La région en manque d’entreprises à reprendre
Alors que les créations d’entreprise battent leur plein, les reprises accusent un ralenti à cause d’un déséquilibre avéré entre l’offre et la demande. Franck Lamotte, directeur M&A Hauts-de-France auprès d’In Extenso Finance & Transmission, apporte quelques éléments d’éclairage sur ce constat.
Ce ne sont pas les repreneurs qui manquent mais bien les entreprises. En 2016, 54 entreprises régionales ont changé de main (contre 55 en 2015 – source CFNews). Un chiffre assez faible, même s’il est minoré car reposant sur du déclaratif, si on le compare aux 32 895 entreprises créées en 2016. Au niveau national1, sur 75 000 cessions par an, 15 000 concernent les artisans et commerçants ; 45 000, les TPE de moins de 10 salariés ; et 15 000, les PME et ETI. La probabilité de cession dépend davantage de la taille de l’effectif que de l’âge du dirigeant : pour les entreprises de 10 à 49 salariés, le taux de cession s’élève à 3,8%, à 7,5% pour les entreprises de 50 à 99 salariés, à 9,7% pour les entreprises de 100 à 249 salariés et 15% pour les groupes de plus de 250 salariés. Surtout, un repreneur a en général un bon bagage derrière lui et dispose de fonds personnels indispensables : 46% des repreneurs personnes physiques mettent entre 200 000 et 400 000 € sur la table. «Il est plus coûteux de reprendre une entreprise que d’en créer une, mais c’est aussi plus rassurant car le futur dirigeant reprend des clients et un savoir-faire», explique Franck Lamotte. Ce qui explique aussi le profil des repreneurs, souvent âgés entre 40 et 50 ans, disposant d’une expérience significative en entreprise. Sur les 70 repreneurs reçus ces derniers mois par In Extenso en Hauts-de-France, 41% se tournent vers l’industrie, 31% vers la distribution, 27% dans l’agroalimentaire et 6% dans le BTP. «En général, la recherche se limite à un périmètre d’une heure autour de Lille, il y a donc peu d’entreprises à revendre dans un périmètre restreint. Le phénomène n’est pas nouveau, les repreneurs ont des difficultés à trouver une cible. C’est frustrant pour eux comme pour nous.
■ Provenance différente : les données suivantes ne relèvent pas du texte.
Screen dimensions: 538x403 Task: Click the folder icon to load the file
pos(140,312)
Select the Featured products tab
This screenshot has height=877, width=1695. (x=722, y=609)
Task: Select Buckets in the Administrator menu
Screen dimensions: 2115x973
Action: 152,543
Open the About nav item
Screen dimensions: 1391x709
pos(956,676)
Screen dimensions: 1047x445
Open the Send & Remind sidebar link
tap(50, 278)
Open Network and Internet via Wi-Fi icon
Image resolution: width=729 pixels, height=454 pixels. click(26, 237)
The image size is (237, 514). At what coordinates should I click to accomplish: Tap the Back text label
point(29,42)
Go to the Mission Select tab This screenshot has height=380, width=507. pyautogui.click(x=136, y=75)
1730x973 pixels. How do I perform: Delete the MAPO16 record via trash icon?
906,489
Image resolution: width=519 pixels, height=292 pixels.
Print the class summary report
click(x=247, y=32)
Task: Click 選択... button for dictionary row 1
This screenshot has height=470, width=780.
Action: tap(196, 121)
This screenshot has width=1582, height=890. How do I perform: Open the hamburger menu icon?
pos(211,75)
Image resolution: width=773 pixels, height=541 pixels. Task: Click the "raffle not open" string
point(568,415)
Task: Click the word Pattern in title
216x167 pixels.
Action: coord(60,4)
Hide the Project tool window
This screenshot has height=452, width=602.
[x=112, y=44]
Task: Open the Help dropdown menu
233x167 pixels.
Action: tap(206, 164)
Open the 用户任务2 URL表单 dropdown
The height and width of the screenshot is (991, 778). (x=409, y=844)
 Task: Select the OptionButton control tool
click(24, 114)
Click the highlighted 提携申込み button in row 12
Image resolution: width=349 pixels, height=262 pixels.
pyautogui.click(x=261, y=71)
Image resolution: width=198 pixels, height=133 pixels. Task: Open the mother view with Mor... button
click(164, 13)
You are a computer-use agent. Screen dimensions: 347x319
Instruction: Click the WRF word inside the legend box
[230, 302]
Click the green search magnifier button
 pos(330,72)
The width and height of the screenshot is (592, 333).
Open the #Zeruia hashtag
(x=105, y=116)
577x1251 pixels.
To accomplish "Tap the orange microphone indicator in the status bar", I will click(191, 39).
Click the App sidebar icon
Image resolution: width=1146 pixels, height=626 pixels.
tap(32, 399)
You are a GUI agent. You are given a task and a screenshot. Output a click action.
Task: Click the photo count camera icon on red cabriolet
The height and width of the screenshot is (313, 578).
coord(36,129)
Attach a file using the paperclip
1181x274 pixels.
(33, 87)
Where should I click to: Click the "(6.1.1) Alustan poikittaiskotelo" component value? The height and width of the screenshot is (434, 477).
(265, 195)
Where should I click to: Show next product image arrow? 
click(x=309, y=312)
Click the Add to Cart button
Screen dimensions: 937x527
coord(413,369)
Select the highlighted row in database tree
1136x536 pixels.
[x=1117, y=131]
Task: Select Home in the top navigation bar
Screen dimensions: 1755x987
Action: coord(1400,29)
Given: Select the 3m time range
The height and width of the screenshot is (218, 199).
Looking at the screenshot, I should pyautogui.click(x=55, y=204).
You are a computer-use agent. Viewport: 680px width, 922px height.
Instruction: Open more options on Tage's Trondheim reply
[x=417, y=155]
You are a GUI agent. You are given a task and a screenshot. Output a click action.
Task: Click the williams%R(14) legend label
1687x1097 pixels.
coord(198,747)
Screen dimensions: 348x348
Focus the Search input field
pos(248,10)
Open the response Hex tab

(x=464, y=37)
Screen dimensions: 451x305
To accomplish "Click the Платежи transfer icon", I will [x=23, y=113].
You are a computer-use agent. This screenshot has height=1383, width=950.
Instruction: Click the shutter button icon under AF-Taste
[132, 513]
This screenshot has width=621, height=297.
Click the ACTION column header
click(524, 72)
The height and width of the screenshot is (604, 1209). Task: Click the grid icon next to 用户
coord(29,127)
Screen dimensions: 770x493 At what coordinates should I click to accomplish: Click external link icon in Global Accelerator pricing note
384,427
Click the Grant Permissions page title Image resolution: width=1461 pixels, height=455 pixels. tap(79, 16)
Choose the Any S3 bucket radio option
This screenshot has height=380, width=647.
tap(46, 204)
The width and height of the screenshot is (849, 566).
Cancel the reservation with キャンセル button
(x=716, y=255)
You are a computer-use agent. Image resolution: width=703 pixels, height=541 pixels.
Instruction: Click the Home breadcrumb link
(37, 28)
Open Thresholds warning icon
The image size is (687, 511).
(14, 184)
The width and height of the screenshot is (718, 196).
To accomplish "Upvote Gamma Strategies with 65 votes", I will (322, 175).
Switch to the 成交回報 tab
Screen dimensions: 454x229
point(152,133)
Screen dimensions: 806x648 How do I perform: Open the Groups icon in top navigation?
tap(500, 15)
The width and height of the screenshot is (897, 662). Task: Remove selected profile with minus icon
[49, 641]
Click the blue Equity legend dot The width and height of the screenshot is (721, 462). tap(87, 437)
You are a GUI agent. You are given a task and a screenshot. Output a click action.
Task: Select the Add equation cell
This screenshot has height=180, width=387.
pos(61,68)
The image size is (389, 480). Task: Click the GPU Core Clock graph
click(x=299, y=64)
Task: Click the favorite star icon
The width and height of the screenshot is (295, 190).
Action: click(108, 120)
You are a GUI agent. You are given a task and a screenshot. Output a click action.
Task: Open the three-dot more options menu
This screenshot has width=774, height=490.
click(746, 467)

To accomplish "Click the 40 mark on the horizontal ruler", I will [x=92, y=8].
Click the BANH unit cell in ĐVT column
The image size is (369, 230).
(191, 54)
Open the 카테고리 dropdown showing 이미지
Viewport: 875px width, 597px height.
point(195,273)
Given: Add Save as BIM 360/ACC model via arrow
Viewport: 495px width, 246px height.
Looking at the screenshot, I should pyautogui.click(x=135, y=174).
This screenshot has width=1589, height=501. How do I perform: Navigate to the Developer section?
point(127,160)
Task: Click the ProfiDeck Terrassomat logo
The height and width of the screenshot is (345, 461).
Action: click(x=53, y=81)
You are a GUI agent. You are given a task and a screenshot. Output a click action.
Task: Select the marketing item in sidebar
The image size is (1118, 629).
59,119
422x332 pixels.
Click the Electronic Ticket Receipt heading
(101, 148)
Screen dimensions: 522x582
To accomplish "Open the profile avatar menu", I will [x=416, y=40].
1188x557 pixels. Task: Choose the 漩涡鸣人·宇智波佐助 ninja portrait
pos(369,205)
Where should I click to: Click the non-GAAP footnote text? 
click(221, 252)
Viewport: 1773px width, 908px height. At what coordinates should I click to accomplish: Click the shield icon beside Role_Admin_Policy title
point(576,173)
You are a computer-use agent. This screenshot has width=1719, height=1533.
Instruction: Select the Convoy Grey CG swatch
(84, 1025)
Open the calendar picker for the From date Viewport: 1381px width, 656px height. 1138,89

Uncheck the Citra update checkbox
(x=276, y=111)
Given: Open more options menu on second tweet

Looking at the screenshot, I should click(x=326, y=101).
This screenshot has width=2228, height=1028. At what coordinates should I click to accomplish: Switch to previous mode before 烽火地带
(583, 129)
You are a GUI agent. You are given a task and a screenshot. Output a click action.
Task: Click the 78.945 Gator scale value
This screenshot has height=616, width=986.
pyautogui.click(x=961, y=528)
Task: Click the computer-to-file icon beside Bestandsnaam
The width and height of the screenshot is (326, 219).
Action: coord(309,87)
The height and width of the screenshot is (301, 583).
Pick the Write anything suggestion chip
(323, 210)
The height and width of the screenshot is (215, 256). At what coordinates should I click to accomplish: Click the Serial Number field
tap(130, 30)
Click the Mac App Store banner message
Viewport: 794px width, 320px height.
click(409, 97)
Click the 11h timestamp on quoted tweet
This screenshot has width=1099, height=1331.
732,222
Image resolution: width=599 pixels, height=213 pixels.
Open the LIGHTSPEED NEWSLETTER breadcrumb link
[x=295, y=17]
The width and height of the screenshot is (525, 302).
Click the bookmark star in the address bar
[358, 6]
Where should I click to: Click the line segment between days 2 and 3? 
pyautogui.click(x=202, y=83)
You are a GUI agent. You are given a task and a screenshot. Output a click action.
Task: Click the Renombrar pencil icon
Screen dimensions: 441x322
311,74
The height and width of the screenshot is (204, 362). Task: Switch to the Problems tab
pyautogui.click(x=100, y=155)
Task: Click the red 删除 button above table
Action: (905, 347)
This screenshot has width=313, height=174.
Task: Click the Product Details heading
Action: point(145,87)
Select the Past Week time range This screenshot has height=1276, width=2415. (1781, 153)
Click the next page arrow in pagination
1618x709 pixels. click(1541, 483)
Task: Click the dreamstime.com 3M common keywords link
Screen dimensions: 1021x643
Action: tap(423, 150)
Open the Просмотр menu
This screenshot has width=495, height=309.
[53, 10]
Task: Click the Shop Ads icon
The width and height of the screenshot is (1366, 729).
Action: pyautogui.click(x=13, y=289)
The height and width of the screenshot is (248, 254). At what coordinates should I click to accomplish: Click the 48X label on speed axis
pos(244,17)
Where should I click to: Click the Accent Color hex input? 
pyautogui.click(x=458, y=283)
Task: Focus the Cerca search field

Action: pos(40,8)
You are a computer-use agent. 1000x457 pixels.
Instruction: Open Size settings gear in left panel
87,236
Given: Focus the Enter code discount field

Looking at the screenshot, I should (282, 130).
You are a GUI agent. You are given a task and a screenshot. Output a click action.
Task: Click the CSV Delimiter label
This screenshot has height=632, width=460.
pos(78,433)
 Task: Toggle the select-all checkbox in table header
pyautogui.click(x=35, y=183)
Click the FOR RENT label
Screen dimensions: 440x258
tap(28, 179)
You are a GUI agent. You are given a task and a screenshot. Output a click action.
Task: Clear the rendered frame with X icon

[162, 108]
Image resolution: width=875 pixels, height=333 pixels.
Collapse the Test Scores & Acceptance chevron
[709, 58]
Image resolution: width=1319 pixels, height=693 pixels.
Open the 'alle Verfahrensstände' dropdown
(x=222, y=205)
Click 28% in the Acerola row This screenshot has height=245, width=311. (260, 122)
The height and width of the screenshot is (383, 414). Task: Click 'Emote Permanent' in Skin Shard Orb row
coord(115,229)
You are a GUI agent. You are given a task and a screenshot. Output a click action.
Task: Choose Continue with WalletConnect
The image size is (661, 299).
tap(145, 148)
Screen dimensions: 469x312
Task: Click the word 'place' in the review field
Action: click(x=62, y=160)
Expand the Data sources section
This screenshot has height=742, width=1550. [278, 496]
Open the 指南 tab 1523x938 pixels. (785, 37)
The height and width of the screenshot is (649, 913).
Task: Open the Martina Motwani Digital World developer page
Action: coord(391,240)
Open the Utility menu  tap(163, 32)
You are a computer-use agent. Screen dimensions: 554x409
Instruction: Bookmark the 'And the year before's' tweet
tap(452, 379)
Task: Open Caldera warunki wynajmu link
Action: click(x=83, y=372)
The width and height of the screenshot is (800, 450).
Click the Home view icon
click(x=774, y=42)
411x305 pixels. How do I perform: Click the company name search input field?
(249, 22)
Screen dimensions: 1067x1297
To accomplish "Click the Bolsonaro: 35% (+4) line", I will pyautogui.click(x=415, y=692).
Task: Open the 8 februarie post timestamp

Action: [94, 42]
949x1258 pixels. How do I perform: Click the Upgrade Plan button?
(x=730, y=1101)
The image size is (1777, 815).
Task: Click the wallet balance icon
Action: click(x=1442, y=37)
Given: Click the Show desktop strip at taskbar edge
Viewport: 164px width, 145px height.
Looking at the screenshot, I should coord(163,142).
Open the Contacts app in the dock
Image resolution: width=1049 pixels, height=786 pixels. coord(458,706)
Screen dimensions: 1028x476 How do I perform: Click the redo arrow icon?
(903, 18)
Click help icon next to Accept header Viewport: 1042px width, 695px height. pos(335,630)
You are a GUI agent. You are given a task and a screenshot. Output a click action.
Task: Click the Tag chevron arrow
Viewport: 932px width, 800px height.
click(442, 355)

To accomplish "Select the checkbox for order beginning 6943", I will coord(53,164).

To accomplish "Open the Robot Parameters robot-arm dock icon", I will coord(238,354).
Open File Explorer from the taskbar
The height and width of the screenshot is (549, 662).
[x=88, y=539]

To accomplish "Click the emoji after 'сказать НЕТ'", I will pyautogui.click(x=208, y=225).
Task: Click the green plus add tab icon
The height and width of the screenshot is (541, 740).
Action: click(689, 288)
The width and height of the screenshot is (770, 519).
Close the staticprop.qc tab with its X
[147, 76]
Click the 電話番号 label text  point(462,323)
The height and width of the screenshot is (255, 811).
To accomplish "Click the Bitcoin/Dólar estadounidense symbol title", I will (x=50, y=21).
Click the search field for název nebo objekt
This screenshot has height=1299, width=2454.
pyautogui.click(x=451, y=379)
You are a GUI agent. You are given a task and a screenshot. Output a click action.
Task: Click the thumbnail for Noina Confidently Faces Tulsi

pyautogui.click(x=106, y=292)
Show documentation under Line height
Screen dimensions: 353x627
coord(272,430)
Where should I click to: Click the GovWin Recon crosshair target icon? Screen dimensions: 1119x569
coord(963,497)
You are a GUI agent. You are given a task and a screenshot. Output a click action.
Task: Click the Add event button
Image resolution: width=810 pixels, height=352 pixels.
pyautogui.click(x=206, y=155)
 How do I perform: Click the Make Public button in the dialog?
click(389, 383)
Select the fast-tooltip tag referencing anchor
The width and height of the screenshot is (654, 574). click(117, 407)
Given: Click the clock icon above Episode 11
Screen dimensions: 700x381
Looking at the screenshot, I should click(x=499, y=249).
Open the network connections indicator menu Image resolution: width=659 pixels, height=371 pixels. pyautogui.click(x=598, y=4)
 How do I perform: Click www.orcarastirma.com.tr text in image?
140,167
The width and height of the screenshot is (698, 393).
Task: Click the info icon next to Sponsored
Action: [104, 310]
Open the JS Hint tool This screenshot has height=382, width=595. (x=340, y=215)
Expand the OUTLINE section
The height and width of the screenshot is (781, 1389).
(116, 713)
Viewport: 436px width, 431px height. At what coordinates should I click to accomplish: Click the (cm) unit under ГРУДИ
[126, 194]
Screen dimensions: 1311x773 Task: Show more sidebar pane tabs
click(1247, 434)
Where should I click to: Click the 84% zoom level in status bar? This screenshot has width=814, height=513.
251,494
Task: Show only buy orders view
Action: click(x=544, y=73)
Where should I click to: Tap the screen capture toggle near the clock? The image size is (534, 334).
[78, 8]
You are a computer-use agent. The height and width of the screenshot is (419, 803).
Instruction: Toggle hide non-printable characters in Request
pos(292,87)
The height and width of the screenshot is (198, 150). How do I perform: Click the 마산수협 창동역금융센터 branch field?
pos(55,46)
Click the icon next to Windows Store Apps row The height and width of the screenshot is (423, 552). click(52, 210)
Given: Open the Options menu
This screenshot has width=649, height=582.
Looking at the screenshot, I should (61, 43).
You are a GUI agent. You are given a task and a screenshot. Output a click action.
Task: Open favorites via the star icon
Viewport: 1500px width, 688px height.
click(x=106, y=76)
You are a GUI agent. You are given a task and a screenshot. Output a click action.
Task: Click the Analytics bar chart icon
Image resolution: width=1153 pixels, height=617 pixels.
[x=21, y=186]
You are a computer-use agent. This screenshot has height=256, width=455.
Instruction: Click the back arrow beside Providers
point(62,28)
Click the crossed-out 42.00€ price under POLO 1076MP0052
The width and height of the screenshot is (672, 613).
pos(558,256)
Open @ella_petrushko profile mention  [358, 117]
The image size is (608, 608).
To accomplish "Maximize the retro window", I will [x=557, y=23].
Certains repartent dans le salariat à contrecœur», détaille Franck Lamotte.
Faute de trouver un repreneur «personne physique», les cédants se tournent vers des personnes morales, non sans une certaine appréhension concernant les restructurations ou les licenciements, même si cela signe la garantie d’une reprise de l’entreprise à un meilleur prix. Lors de la cession, 54% des cédants vont privilégier la qualité du repreneur ; 41%, la pérennité ; 30%, un prix plus élevé ;et 23%, la préservation de l’emploi. S’il ne semble pas manquer de repreneurs, les cédants restent malgré tout frileux à l’idée de «laisser» leur entreprise : trois dirigeants disent vouloir céder, mais seulement un le fait réellement…
Mieux encourager la reprise ? «Il y a une méconnaissance du process de cession qui semble complexe. Les repreneurs peuvent être accompagnés. La fiscalité française est un frein, mais elle est favorable pour les cédants qui partent à la retraite, c’est même la plus favorable d’Europe (ndlr : abattements spécifiques , 500 000 € et 85%, réduction de l’impôt sur le revenu de 18% des sommes investies, exonération possible de l’impôt de la solidarité sur la fortune, exonération d’impôt de deux ans pour la reprise d’une entreprise industrielle en difficulté ou en zone de revitalisation rurale…)», poursuit Franck Lamotte, non sans souligner le manque d’aides propres à la reprise d’entreprise alors que celles à la création sont multiples. Il faut savoir qu’une cession engage en moyenne 27 emplois pour une PME et deux salariés pour une TPE.
- Source Observatoire BPCE – cession transmission.